Dear glob
At some point, you likely needed to grab some files and do something with them. You probably had a vague recollection about Dir[]
from reading the Pickaxe book. To refresh your memory, you crack it open and fire up irb. Ah, easy…
irb(main):001:0> Dir['spec/**/*_spec.rb'].each do |file|
irb(main):002:1* puts file
irb(main):003:1> end
There’s no denying that Ruby makes this task dead simple. So simple, in fact, that you probably don’t think twice about how that nifty Dir[]
method does its work. That is, unless you’re trying to implement it.
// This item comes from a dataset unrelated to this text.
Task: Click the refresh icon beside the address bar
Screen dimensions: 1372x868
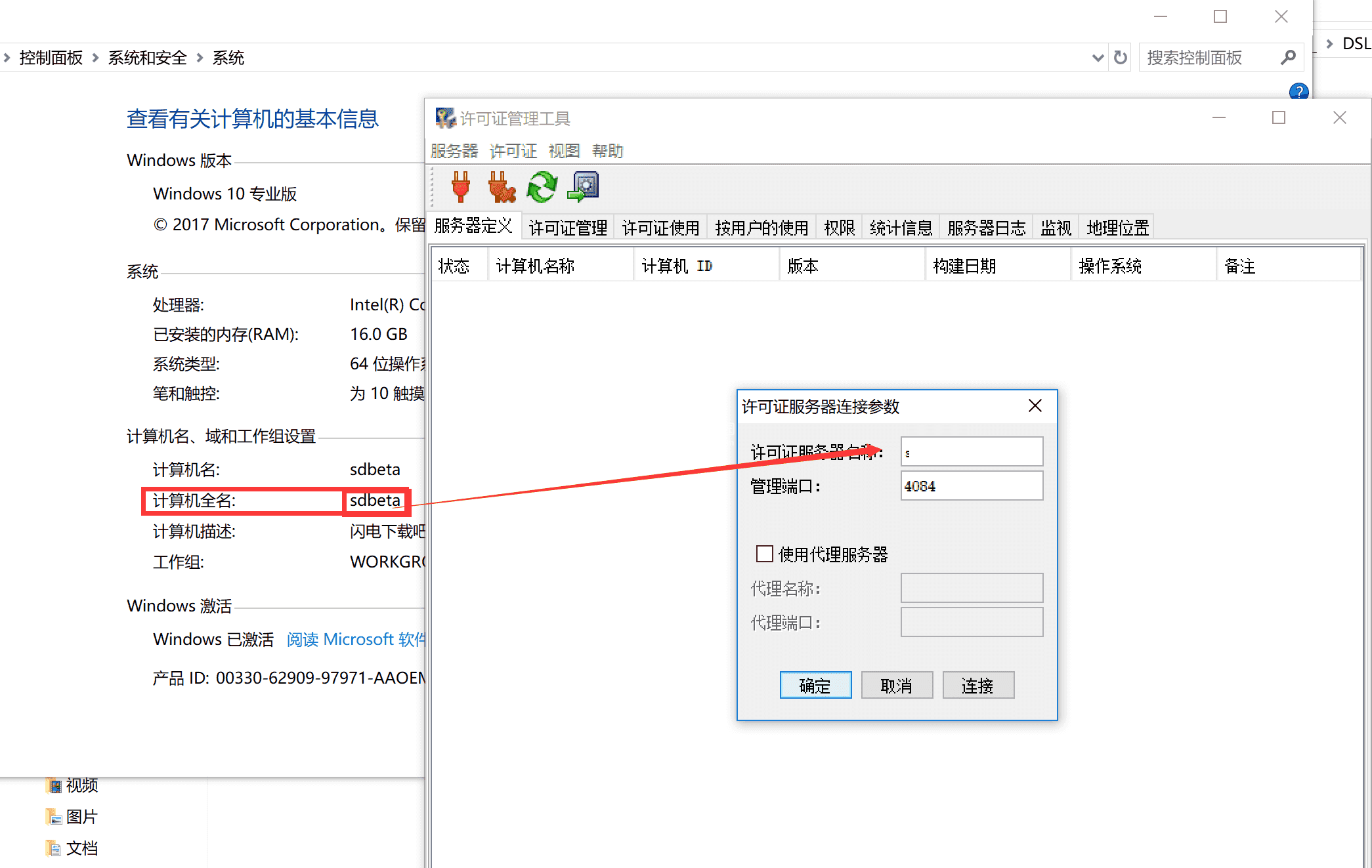Action: [x=1119, y=57]

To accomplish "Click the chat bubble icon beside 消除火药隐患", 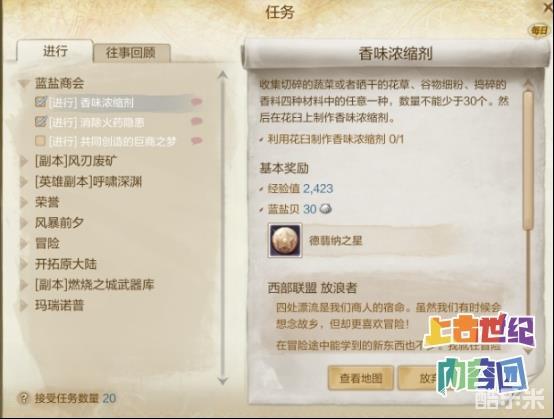I will [x=196, y=122].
During the Rubinius sprint, I realized that having this in Rubinius would enable me to make our continuous integration spec runner much better. Now, I know that there’s a glob
function in C that provides behavior similar to what you get in the shell using * and ? to match file names. There’s also a function fnmatch
that wraps up some of that magic. No problem. We’ve got this nifty foreign-function interface (FFI) that Evan has graciously provided. Evan recommended I take that route first. Yep, took all of 10 minutes to hook everything up.
Of course, it wouldn’t be that interesting were this the end of the story. It’s not. Our fnmatch specs were mostly passing, but when I looked into the failing ones, I discovered something that I’d probably tried to shield my psyche from. Ruby implements its own fnmatch and glob functions. And when I say ‘implements’, it doesn’t really give you any idea of the pain and suffering involved. Do take a peek:
- The Ruby source (stable 1.8.6)
- The JRuby source
It doesn’t take but a minute to see that Ola Bini’s java code is extraordinarily more readable than the MRI source. But both are daunting to say the least. So, I’ve decided to take a different route.
1 def self.fnmatch(pattern, path, flags=0)
2 pattern = StringValue(pattern).dup
3 path = StringValue(path).dup
4 escape = (flags & FNM_NOESCAPE) == 0
5 pathname = (flags & FNM_PATHNAME) != 0
6 nocase = (flags & FNM_CASEFOLD) != 0
7 period = (flags & FNM_DOTMATCH) == 0
8 subs = { /\*{1,2}/ => '(.*)', /\?/ => '(.)', /\{/ => '\{', /\}/ => '\}' }
9
10 return false if path[0] == ?. and pattern[0] != ?. and period
11 pattern.gsub!('.', '\.')
12 pattern = pattern.split(/(?<pg>\[(?:\\[\[\]]|[^\[\]]|\g<pg>)*\])/).collect do |part|
13 if part[0] == ?[
14 part.gsub!(/\\([*?])/, '\1')
15 part.gsub(/\[!/, '[^')
16 else
17 subs.each { |p,s| part.gsub!(p, s) }
18 if escape
19 part.gsub(/\\(.)/, '\1')
20 else
21 part.gsub(/(\\)([^*?\[\]])/, '\1\1\2')
22 end
23 end
24 end.join
25
26 re = Regexp.new("^#{pattern}$", nocase ? Regexp::IGNORECASE : 0)
27 m = re.match path
28 if m
29 return false unless m[0].size == path.size
30 if pathname
31 return false if m.captures.any? { |c| c.include?('/') }
32
33 a = StringValue(pattern).dup.split '/'
34 b = path.split '/'
35 return false unless a.size == b.size
36 return false unless a.zip(b).all? { |ary| ary[0][0] == ary[1][0] }
37 end
38 return true
39 else
40 return false
41 end
42 end
This code is only passing 80% of our existing specs for File.fnmatch?
, so the jury is still out. And I’m sure someone can make this much better. The lesson for me is that 1) Ruby’s implementation is typically not accessible (I already knew that), and 2) writing Ruby code is a good way to handle tough problems.
But then, you already knew that. ;)
UPDATE: I’ve changed the code here to reflect our current version. It’s now passing 100% of the existing specs.